Former Attorney General and Minister of Justice, Martin A. B.K. Amidu, has descended heavily on the Chairperson of the Electoral Commission (EC), Charlotte Osei, describing her as ‘incompetent’ and ‘inexperienced.’

He has, therefore, called on Ghanaians to “watch her every step during this election.”

Mr. Amidu, popularly called Citizen Vigilante due to his exploits in the fight against corruption, also said the EC boss was appointed by the NDC government to fulfill what he called a ‘rigging agenda,’ and said Mrs. Osei “is becoming dangerous” for the country.

According to the crusader, the EC boss does not look like a person who is capable of supervising a peaceful, free and fair general election on December 7 – which is about a month away – due to her ‘intransigence’ and ‘arrogance.’

Currently, there are a flurry of civil suits against the EC over the disqualification of some presidential aspirants; and many have expressed the fear that it might disrupt the timetable for the election, but the EC has insisted that there is no cause for alarm.

“The election date of 7th December, 2016 is just about a month away and the Commissioner has the impudence to tell citizen voters that she is capable of conducting the election within two weeks, forgetting that her pride, intransigence and arrogance are already depriving the aspiring candidates of political parties and others who may eventually qualify to be on the ballot of their constitutional right to equal opportunity and time to canvass the electorate for their votes before the election,” Mr.

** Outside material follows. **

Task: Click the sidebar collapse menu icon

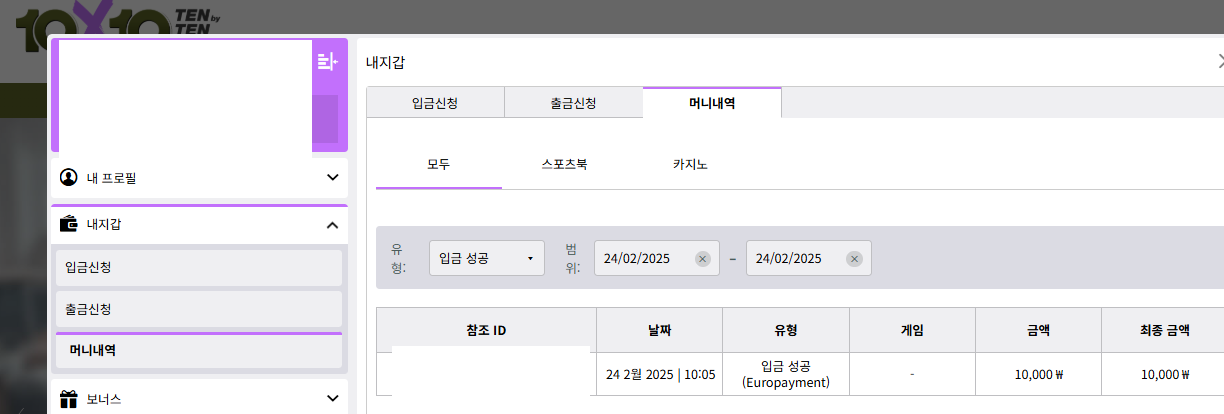Action: click(327, 62)
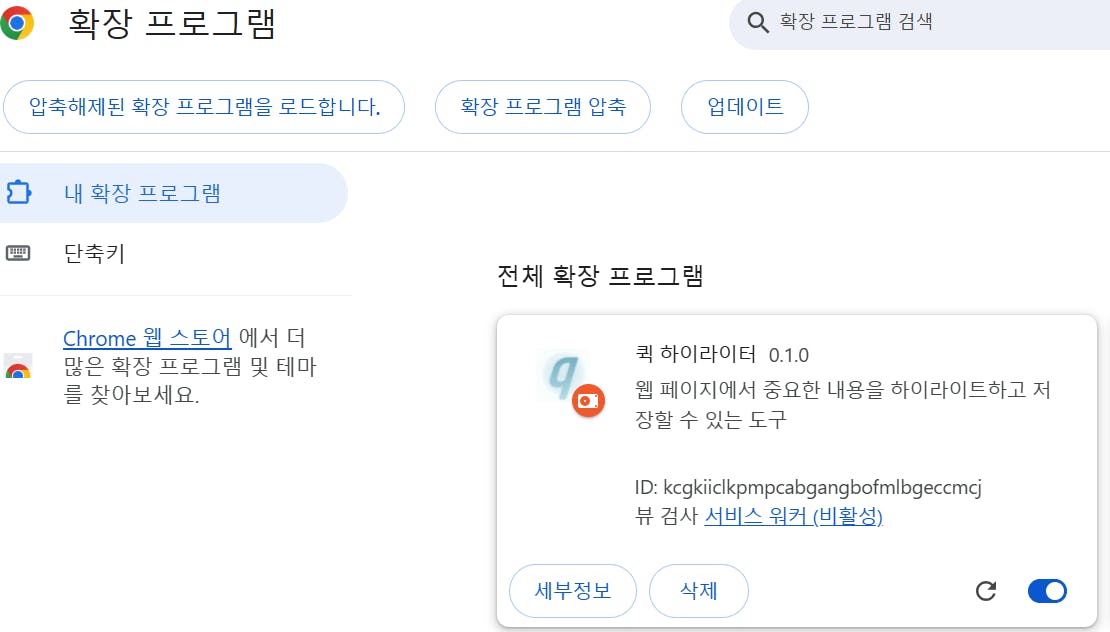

Amidu said in a statement he issued on Tuesday.

“The Electoral Commissioner does not appear to understand that the letter and spirit of the 1992 Constitution on the representation of the people enjoins her to ensure that every political party and its aspiring presidential candidate or an individual aspirant has equal time and opportunity to canvass for the votes of the electorate,” he said.

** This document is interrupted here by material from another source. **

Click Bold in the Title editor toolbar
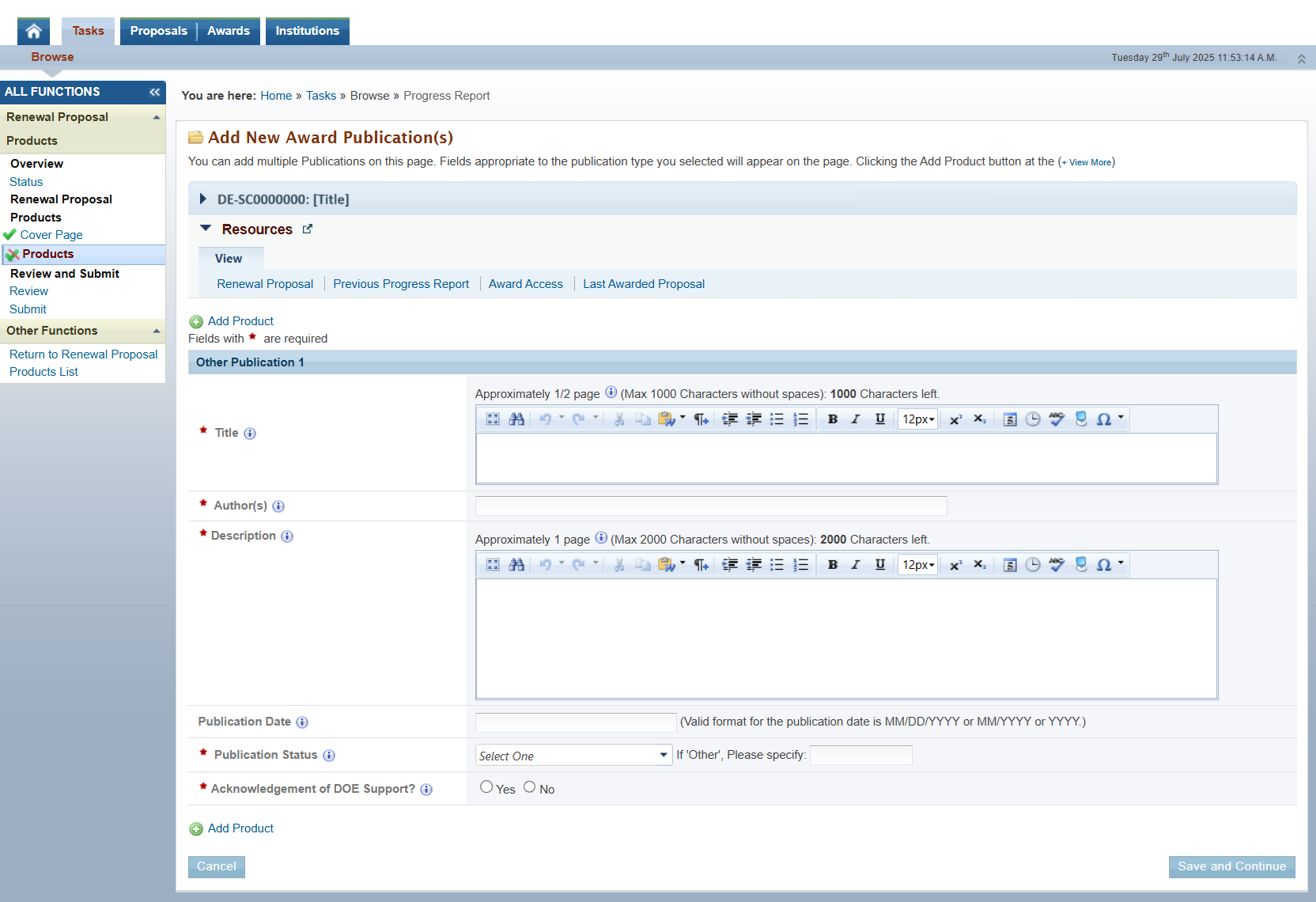1316x902 pixels. pos(832,419)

Mr Amidu said the statement made by the EC Chair to the media to the effect that the commission was going to supervise a successful general election, notwithstanding the flurry of suits “demonstrates once more the incompetence, inexperience and utter lack of understanding of the letter and the spirit of the 1992 Constitution mandating the Commissioner to supervise the organization of a free, transparent and fair multiparty presidential election.”

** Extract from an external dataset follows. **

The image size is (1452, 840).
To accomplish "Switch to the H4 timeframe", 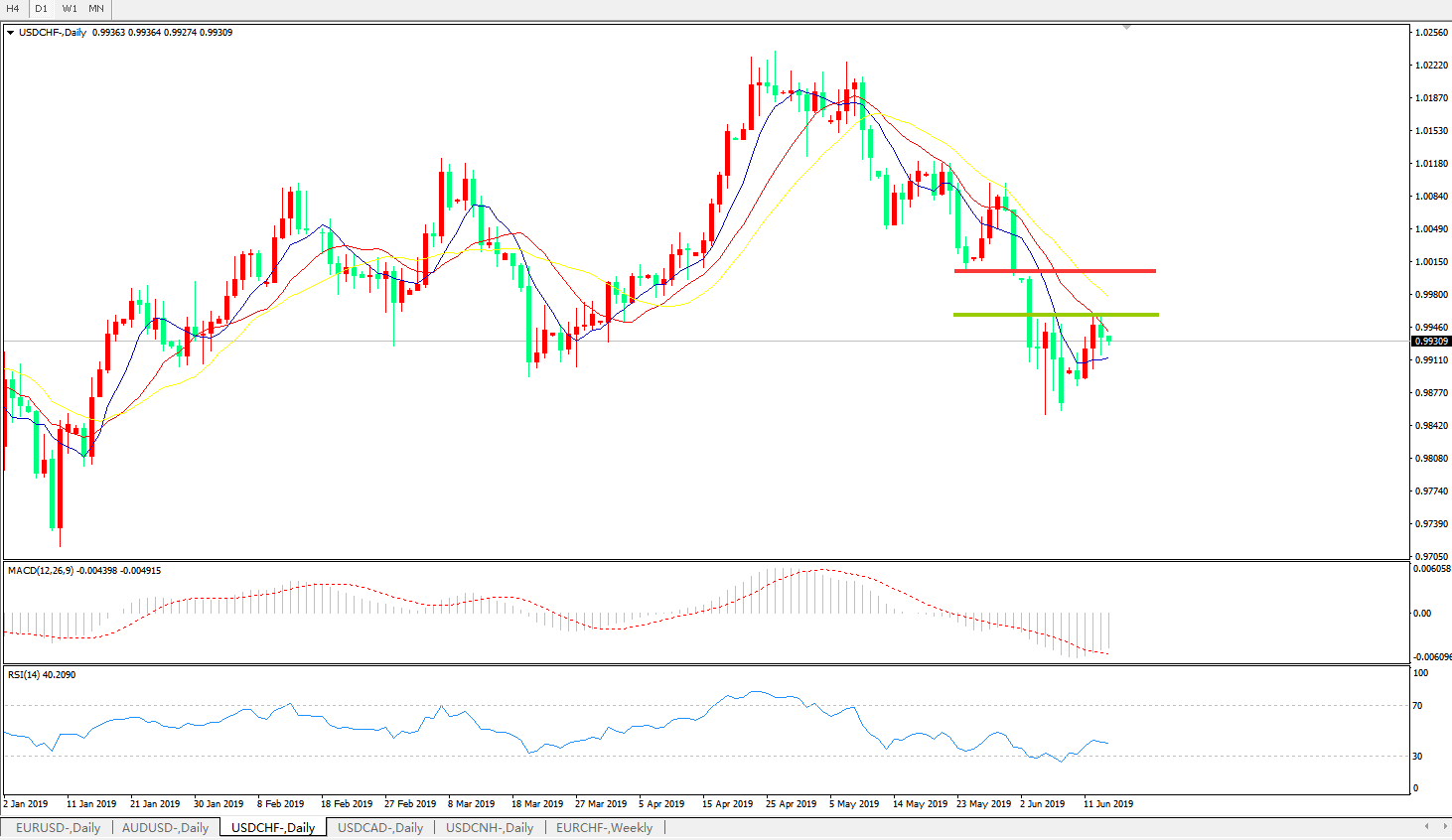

He posited, “Printing ballot papers for the presidential election means nothing to the rights of a political party and its candidate or individual aspiring candidates and their supporters who might have been deprived of an equal, fair and transparent right to participate in the electioneering campaign ‘intended to influence the composition and policies of the Government’ to be elected.”

According to Mr. Amidu, “Every citizen has a fundamental guaranteed right to join a political party and to participate freely with that political party in shaping the political will of the people, to disseminate information on political ideas and other programmes and to sponsor candidates to the office of the President of Ghana.”

He said such a guaranteed right “is rendered nugatory and pointless when candidates have only two weeks to canvass the electorate for support for the election on 7th December, 2016,” adding, “There can be no free, transparent and fair elections when any of the disqualified aspiring candidates and any political party sponsoring them have their names added to the ballot more than three weeks belatedly, because the Commissioner’s preferred and approved candidates would have had an unequal advantage over them in the contest for the presidency.”

Mr. Amidu indicated, “I have already said elsewhere that this Commissioner was appointed with a rigging agenda. Let us as citizens defend the Constitution by watching her every step during this election.”